From ESB to OpenShift: Elsevier's infrastructure has evolved as its business model changes
Director of software engineering Tom Perry explains the advantages of containers and microservices
For academic publishing company Elsevier, digital transformation has meant far more than simply releasing books and journals in electronic form, said Tom Perry, director of software engineering.
"We've rebuilt ourselves as an analytics company," he explained. " Where we're going towards now is providing services and platforms on top of our core data and adding knowledge platforms on top of that. So we're really evolving our business into real digital future."
For IT this means re-engineering the company's infrastructure for the API age. Previously, core data was managed on an enterprise service bus (ESB) using proprietary technologies, SOA and monolithic services.
The idea was to update this architecture so it could take data wherever it may reside - in the cloud or on premises in legacy applications - and make it available for analytics, visualisations or APIs with the ability to develop applications faster to improve speed to market.
ESB to JBoss
The first step was to move to what Perry calls a "macroservices" architecture, a halfway-house based on JBoss Fuse Registry. This migration, completed in 2015, allowed the team to package small services as OSGI containers using the Apache Camel framework.
"In terms of core development this was really good, But we still had relatively long development times," Perry said.

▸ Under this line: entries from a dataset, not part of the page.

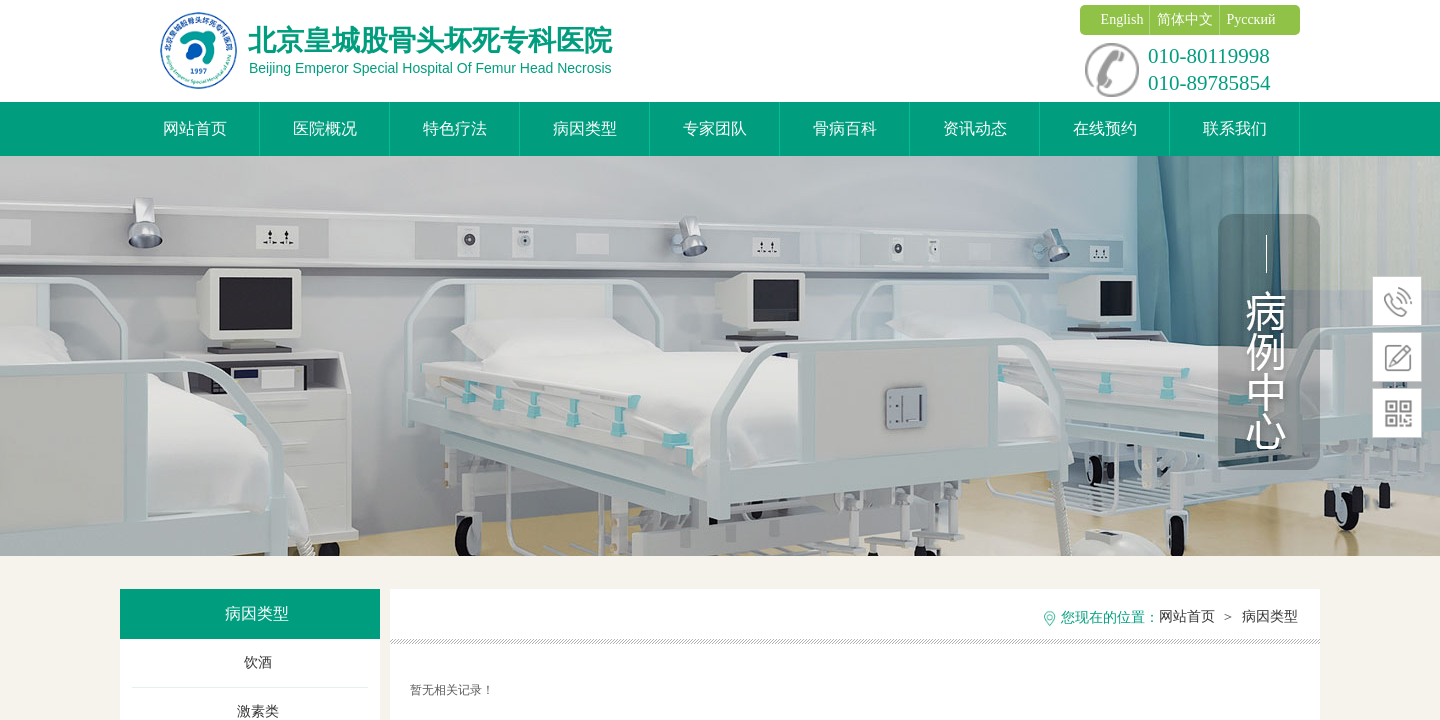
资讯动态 (975, 128)
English (1122, 19)
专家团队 (715, 128)
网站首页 (195, 128)
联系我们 (1235, 128)
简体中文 (1185, 19)
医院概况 (325, 128)
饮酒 (258, 662)
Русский (1250, 19)
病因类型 (585, 128)
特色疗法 (455, 128)
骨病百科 (845, 128)
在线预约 (1105, 128)
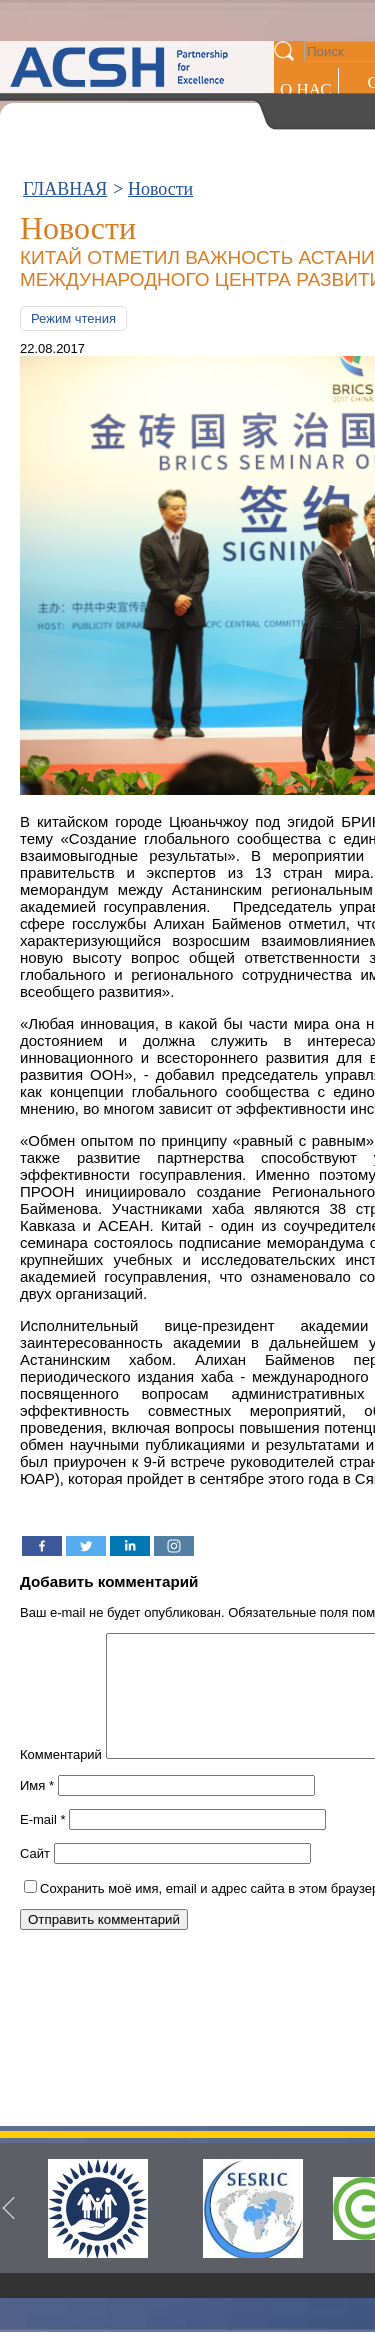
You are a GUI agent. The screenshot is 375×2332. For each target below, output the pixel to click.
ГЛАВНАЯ (65, 189)
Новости (160, 189)
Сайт (35, 1877)
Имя (37, 1809)
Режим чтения (73, 318)
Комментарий (61, 1778)
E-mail (43, 1843)
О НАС (306, 89)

"We wanted to have a platform which was low maintenance that allowed us to develop and deploy quickly, provide access out, provide different versioning of APIs, as well as scalability, fault handling and recovery and those kind of aspects."
JBoss to OpenShift
A couple of years later containers and Kubernetes were enjoying rapid adoption. Perry said he was wary about jumping on the new shiny thing, but after a a proof-of-concept trial with Red Hat's container application platform OpenShift decided the time was right to move from "macroservice" to microservices, at least for amenable applications.
Such migations can be notoriously time-consuming but none of the services had to be rewritten, thanks to the use of Apache Camel and Java application framework Spring. The OSGI containers were simply repackaged using Springboot.
One of Kubernetes' chief benefits is self-healing and this resilience has already been proved. In October AWS Ireland went down for an hour. Many of Elsevier's back office systems reside in Amazon's Irish cloud and they went down with it. Systems had to be restarted.
"We spent a lot of effort restarting our platforms, making sure they were running and thateverything was there, but [OpenShift] was probably the one platform in the middle that nobody had to touch, it just worked. That really showed some of the benefits of what we're doing."
Among other benefits already seen at Elsevier are lower cost of support and infrastruture, the ability to autoscale of services to meet demand and faster development cycles. Eighteen months in and the core deployment is on track to see 65 APIs deployed on the platform by early next year. But this is just the start, said Perry.
"Our growth has really accelerated and yet there is a lot of room to grow this further within our organisation. We're looking at what we can do to expand to our other products, because a lot them are going onto a microservices/container architecture as well."
Optimisation
Initial results have been extremely promising then, but there are a number of optimisations required to ensure the platform scales to meet demand as services are migrated across and new ones added.
"Really it's starting to think more about how you develop your services, how you keep it more lightweight in terms of memory, otherwise you're going to be very memory-intensive and you're not going to scale in terms of the infrastructure as much as you'd like because you can put less onto the servers themselves," Perry explained.
"A lot of what we put on there is hardly touching the CPU but it's very memory intensive with the standard ways of developing with technologies such as Java, so we have been rethinking about how we develop services, how we manage dependencies, how we keep them more lightweight and we're still along that journey. We've come a long way from where we've started but I think it's something we can take a lot further."
In the spirit of keeping everything as light as possible Elsevier is also looking at serverless cloud, for tasks that run intermittently. "They can have very quick startup time but they're not using any memory or CPU footprint at any time so it allows you to scale your platform a bit further as well."
Ultimately the plan is to move more and more services onto the container platform as microservices and to use OpenShift as the primary place where new products are developed.